[WORK INSTRUCTIONS]
Reproduce, unchanged, the lines between the one holding "Given: Click the grid icon in address field" and the last line of the records, including both ends, but no pictures.

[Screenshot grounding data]
────────────────
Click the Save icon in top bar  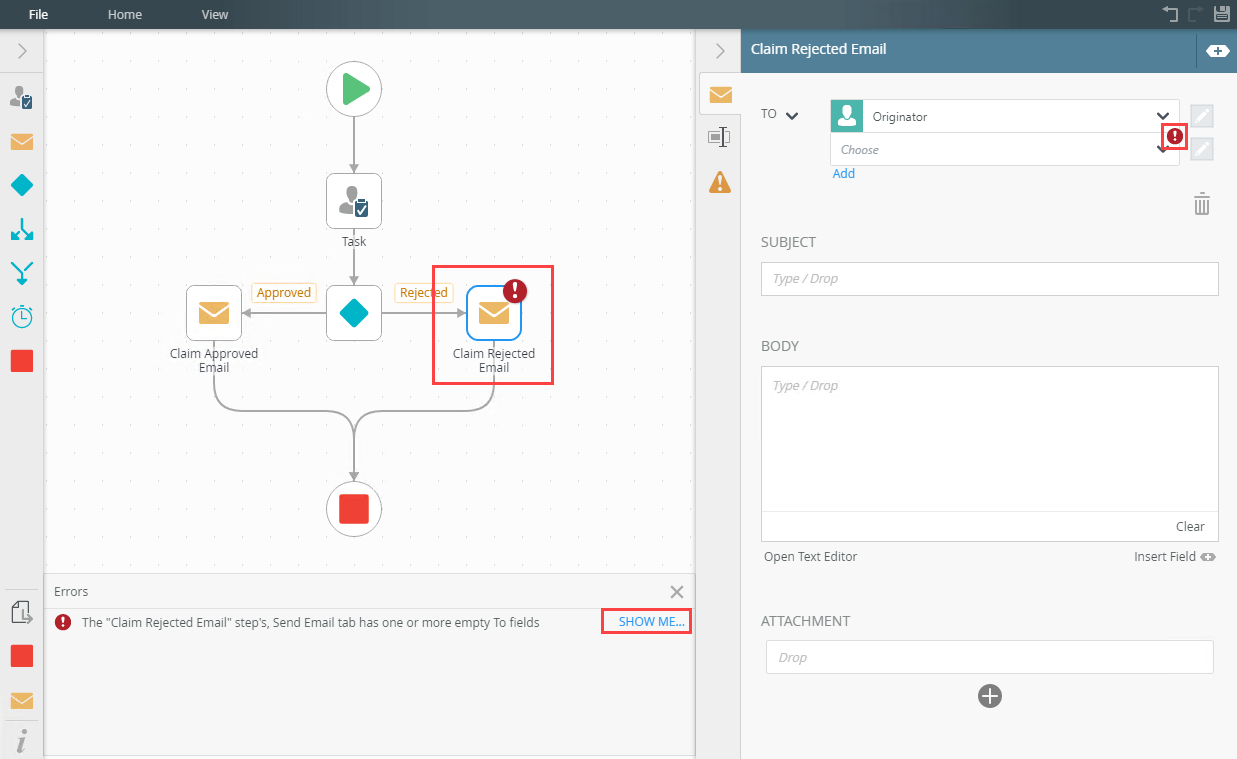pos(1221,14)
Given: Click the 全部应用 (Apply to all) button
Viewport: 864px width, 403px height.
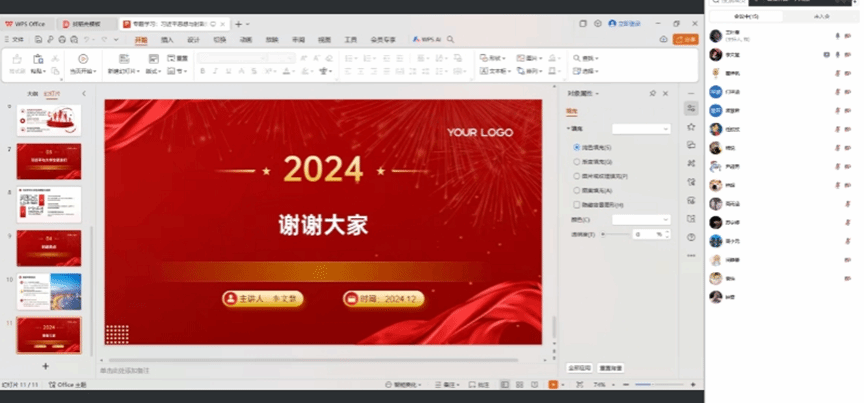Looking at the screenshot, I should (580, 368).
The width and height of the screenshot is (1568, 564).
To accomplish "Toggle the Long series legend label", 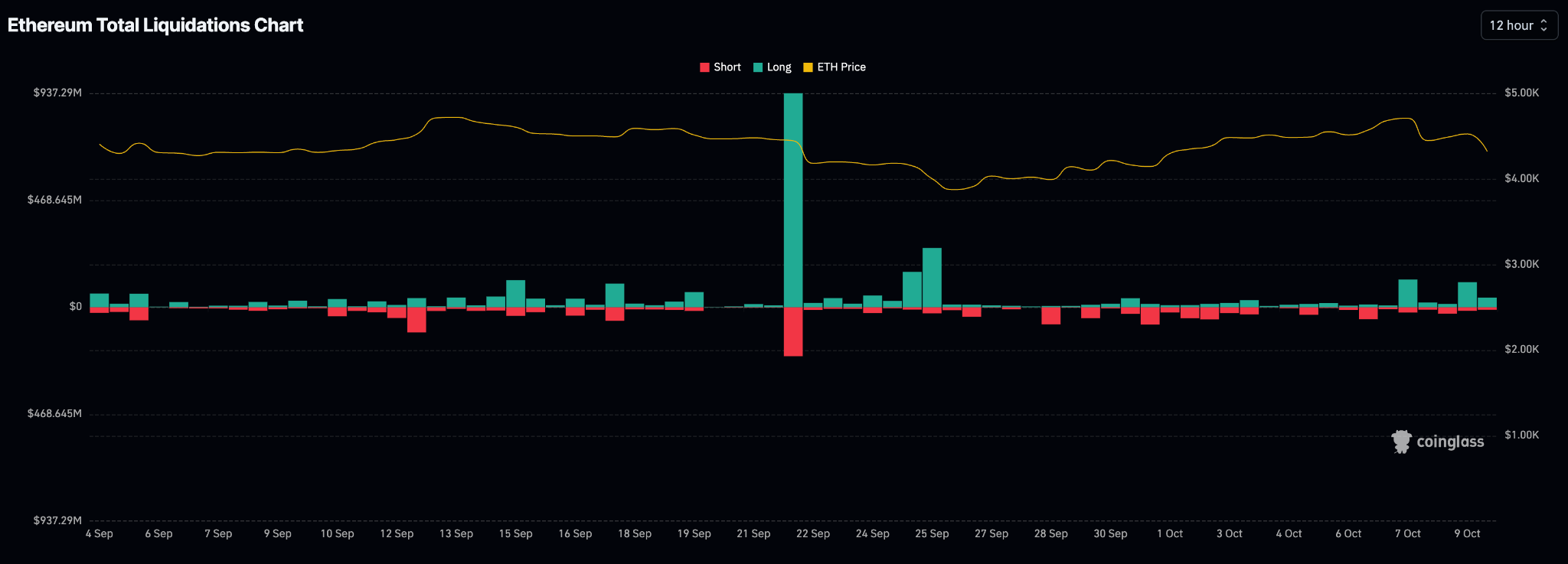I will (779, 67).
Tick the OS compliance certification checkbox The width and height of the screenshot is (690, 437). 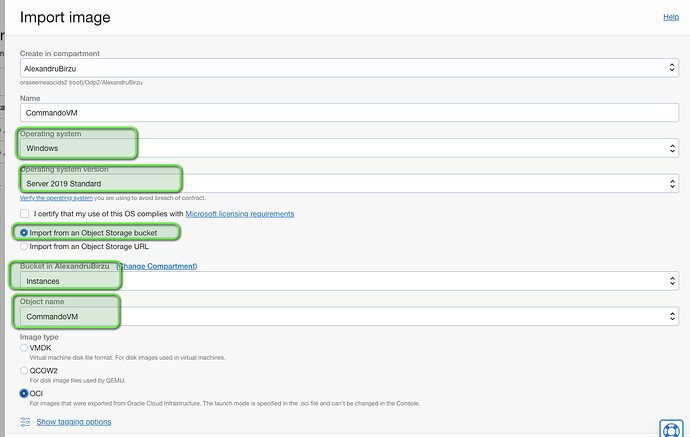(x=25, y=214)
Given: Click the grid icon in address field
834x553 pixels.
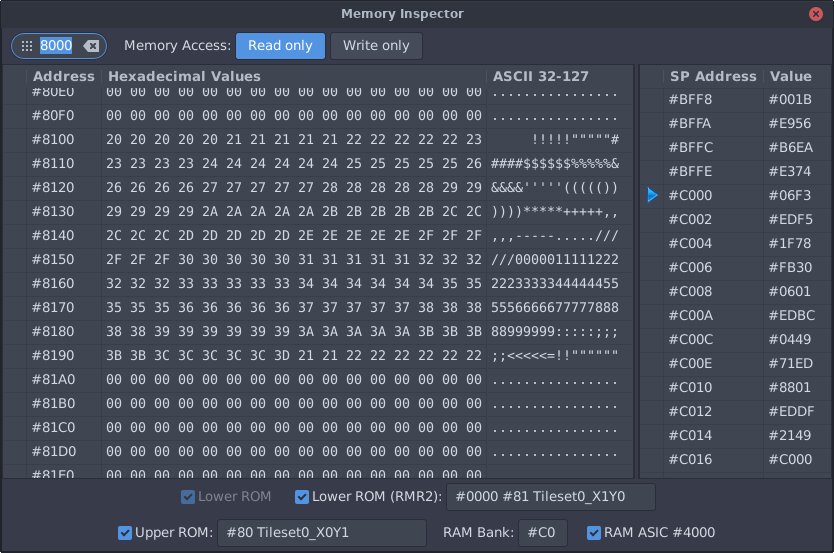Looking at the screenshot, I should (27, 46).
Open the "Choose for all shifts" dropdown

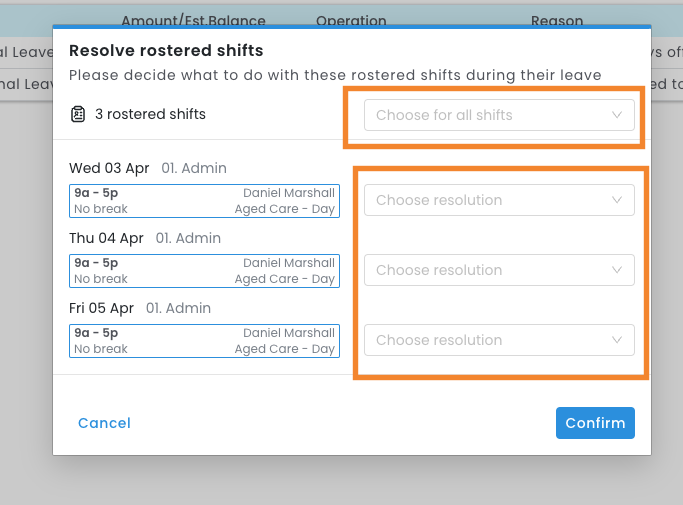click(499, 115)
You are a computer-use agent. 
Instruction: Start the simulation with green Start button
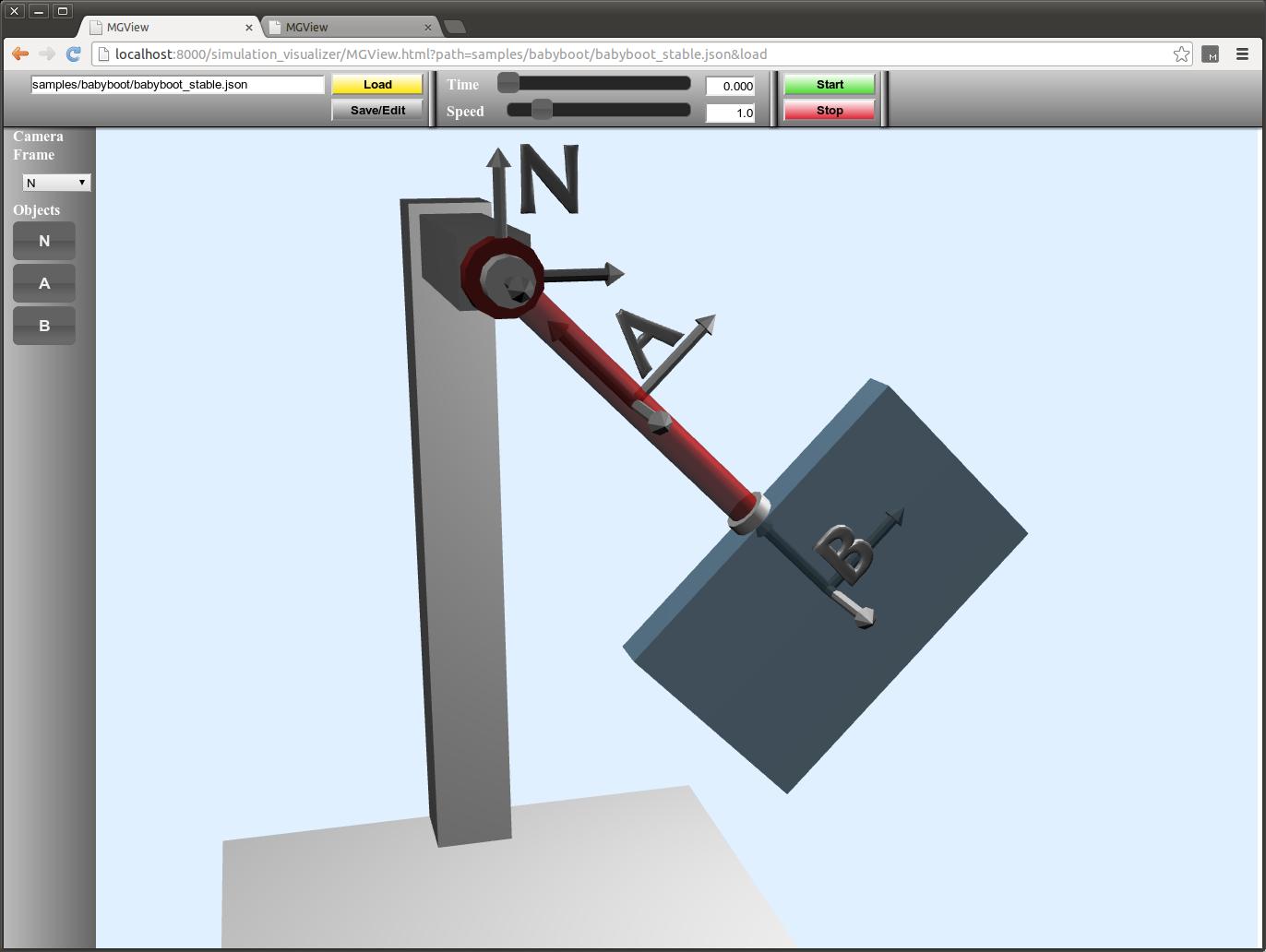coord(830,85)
────────────────
[ANSWER BELOW]
Given: Click the grid icon in address field
834x553 pixels.
Looking at the screenshot, I should (27, 46).
Open the "Choose for all shifts" dropdown

click(499, 115)
You are a computer-use agent. 
Instruction: Start the simulation with green Start button
coord(830,85)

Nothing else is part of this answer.